A relation binding is fully general, binding multiple variables positionally to a relation (collection of tuples) passed in. This can be used to ask "or" questions involving multiple variables. For example, what releases are associated with either John Lennon's Mind Games or Paul McCartney's Ram?

;; query
[:find ?release
 :in $ [[?artist-name ?release-name]]
 :where [?artist :artist/name ?artist-name]
        [?release :release/artists ?artist]
        [?release :release/name ?release-name]]

;; args
[db [["John Lennon" "Mind Games"]
      ["Paul McCartney" "Ram"]]]

;; result
#{[17592186157686]
  [17592186157672]
  [17592186157690]
  [17592186157658]
  [17592186063566]}

Where Clauses

where-clauses              = ':where' clause+
clause                     = (not-clause | not-join-clause | or-clause | or-join-clause | expression-clause)
expression-clause          = (data-pattern | pred-expr | fn-expr | rule-expr)

A where clause limits the results returned. The most common kind of where clause is a data pattern that is matched against datoms in the database, but there are many other kinds of clauses to support negation, disjunction, predicates, and functions.

Data Patterns

data-pattern               = [ src-var? (variable | constant | '_')+ ]

A data pattern is a tuple that begins with an optional src-var which binds to a relation. The src-var is followed one or more elements that match the tuples of that relation in order. The relation is almost always a Datomic database, so the components are E, A, V, Tx, and Op. The elements of data pattern can be

  • variables, which unify and bind to values
  • constants, which limit results to tuples that match the constant
  • the blank _ which matches anything

The example below has a single data pattern which operates as follows:

  • $mbrainz binds to the db argument
  • the constant :artist/name limits results to datoms with that value in their Attribute (A) position
  • the constant "The Beatles" limits results to datoms with that value in their Value (V) position
  • the variables ?e, ?tx?, and ~?op bind to those positions in the matching datoms, if any
;;query
[:find ?e ?tx ?op
 :in $mbrainz
 :where [$mbrainz ?e :artist/name "The Beatles" ?tx ?op]]

;; args
[db]

;; results
[[26757714973567138 13194139533421 true]]

Blanks

Sometimes you don't care about certain elements of the tuples in a query, but you must put something in the clause in order to get to the positions that you do care about. The underscore symbol (_) is a blank placeholder, and matches anything without binding or unifying.

* * * * * * * * *

*STATED GOAL 1:*
According to the Datomic query documentation, what does the underscore symbol (_) match in a clause?
*STATED GOAL 2:*
Write the next part of the Datomic query documentation, picking up after its last sentence.

*SOURCE MATERIAL:*
* * * * * * * * *

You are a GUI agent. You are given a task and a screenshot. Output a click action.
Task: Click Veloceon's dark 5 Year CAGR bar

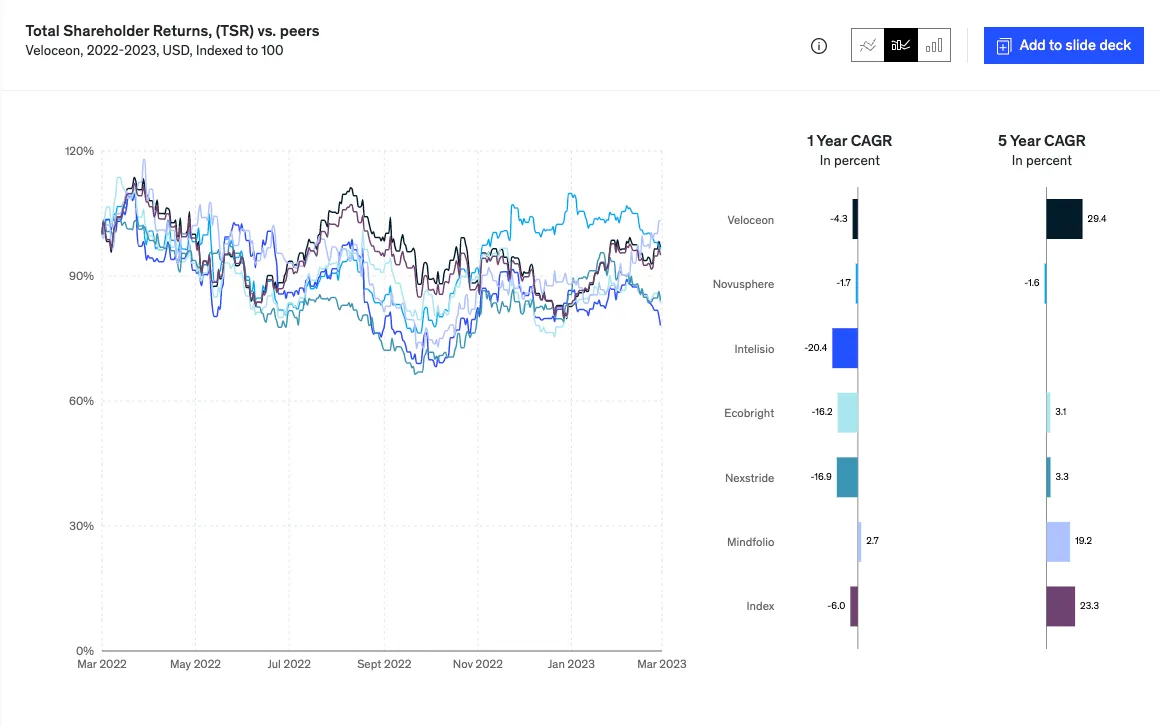pos(1064,219)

* * * * * * * * *

*RESPONSE 1:*
It matches anything, without binding or unifying.

*RESPONSE 2:*
For example, if you wanted a random artist name, you would need a data pattern that that talked about A and V, but you would not care about the E component which precedes them. The following query uses the blank in the E position:

;; query
[:find (sample 1 ?name)
 :where [_ :artist/name ?name]]

;; args
[db]

;; results
[[["Aerosmith"]]]

Do not use a dummy variable instead of the blank. This will make the query engine do extra work by tracking binding and unification for a variable that you never intend to use. It will also make human readers do extra work, puzzling out that the dummy variable is intentionally not used.

Implicit Blanks

In data patterns, you should elide any trailing components you don't care about, rather than explicitly padding with blanks. The previous example already demonstrates this, by omitting the Tx and Op components from the pattern:

;; unnecessary trailing blanks
[_ :artist/name ?name _ _] 

;; better
[_ :artist/name ?name] 

Predicates

pred-expr                  = [ [pred fn-arg+] ]

A predicate is an arbitrary Java or Clojure function. Predicates must be pure functions, i.e. they must be free of side effects and always return the same thing given the same arguments.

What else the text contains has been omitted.